William recommended Christmas in New York (a pop-up book) by Chuck Fischer.  The pop-up artistry is remarkable, and anyone who has ever spent Christmas in New York, or dreamed of doing so, should love this book.

Two people chose books aimed at younger readers, but enjoyable for all ages:

Faith recommended I’m in Charge of Celebrations by Byrd Baylor.  This magical title portrays a young girl who sees the magic in the natural world, and who is alone but not lonely.  (By the same author, The Way to Start a Day describes how people around the world greet the sunrise.)

Peggie suggested The Best Christmas Pageant Ever by Barbara Robinson.  Some of the kids in this elementary school are pretty obnoxious, but it is a season of transformation after all.

My all-time favorite holiday pick is The Joyous Season by Patrick Dennis – a hilariously satirical novel of upper-class New York manners and mores.  Narrated by the ten-year old son of a couple who decide to divorce after a REALLY bad Christmas, it is a worthy companion to his better-known Auntie Mame.  Originally published in 1964 (and read with delight by me not too long after), it has stood the test of time.

I’d also highly recommend Hanukkah Lights: Stories of the Season from NPR’s Annual Holiday Special.  Really, this is a book that one should savor, reading one or two of the stories each night.  However, I must confess that I greedily devoured the whole book in an evening.  Two of the stories offer interesting alternative explanations of how the oil lasted for eight days:  “Go Toward the Light” by the great science fiction author Harlan Ellison and “The Miracle of the Oil” by Simone Zelitch.  I also loved “Hanukkah in Malaga” by Peter S. Beagle, in which a wonderful Catholic family puts on a Hanukkah celebration for a young Jewish man far from home.

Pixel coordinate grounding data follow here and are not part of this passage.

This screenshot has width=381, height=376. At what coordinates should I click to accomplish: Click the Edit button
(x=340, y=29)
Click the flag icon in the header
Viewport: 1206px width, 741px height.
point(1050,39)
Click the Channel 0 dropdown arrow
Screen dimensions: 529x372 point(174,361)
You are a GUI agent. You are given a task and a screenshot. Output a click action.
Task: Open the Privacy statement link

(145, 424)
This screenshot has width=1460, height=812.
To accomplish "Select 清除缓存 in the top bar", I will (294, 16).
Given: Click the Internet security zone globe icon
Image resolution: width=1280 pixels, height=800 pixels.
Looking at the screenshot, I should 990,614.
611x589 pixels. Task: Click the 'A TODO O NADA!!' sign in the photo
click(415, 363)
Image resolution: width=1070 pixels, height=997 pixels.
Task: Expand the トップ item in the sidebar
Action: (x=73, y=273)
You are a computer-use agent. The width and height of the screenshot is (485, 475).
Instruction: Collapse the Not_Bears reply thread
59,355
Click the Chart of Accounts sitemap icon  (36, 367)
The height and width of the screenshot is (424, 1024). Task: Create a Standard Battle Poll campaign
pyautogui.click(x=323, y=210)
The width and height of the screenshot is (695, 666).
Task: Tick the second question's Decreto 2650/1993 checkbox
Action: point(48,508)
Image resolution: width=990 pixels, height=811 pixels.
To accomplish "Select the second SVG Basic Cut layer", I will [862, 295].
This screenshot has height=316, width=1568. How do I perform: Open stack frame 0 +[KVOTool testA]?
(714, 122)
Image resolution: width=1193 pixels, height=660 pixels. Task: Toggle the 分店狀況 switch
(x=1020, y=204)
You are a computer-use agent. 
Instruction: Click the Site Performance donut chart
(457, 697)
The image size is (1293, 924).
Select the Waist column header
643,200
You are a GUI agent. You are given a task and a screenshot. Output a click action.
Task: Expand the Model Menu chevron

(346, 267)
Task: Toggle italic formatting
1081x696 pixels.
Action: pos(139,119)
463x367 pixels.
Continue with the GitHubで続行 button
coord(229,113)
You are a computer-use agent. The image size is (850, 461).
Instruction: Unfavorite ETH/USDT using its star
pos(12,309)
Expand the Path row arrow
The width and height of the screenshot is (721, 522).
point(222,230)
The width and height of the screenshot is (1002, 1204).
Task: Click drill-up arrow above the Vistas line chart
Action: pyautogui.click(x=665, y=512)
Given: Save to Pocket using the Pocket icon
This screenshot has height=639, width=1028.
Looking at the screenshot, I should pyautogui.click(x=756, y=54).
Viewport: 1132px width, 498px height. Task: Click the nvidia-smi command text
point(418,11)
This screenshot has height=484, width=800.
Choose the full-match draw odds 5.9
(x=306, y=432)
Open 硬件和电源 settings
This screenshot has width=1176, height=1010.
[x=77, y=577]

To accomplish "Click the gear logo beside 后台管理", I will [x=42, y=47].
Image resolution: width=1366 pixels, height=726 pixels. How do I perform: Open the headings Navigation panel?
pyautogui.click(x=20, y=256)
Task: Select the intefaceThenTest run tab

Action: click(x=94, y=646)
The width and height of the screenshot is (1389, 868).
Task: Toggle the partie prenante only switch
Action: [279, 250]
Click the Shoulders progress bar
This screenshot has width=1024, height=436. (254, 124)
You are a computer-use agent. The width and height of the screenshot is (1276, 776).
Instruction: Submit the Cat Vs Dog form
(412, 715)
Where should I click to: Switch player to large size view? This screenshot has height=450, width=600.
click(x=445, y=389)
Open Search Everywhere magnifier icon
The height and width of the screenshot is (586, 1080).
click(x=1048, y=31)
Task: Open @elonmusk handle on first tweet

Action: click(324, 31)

Other writers in this collection include Daniel Pinkwater, Dani Shapiro, and Elie Wiesel.  (Pretty impressive, huh?)

Just one more recommendation from the Public Services Manager, Marsha:  A Redbird Christmas by Fannie Flagg.  Oswald T. Campbell leaves wintry Chicago for small-town Alabama in hopes of recovering his health, and he encounters the kind of neighbors we would all like to have.  Yes, it is a feel-good book – but also hilarious at times.

Do you have a favorite holiday book (any holiday at all)?  I’d love to hear about it.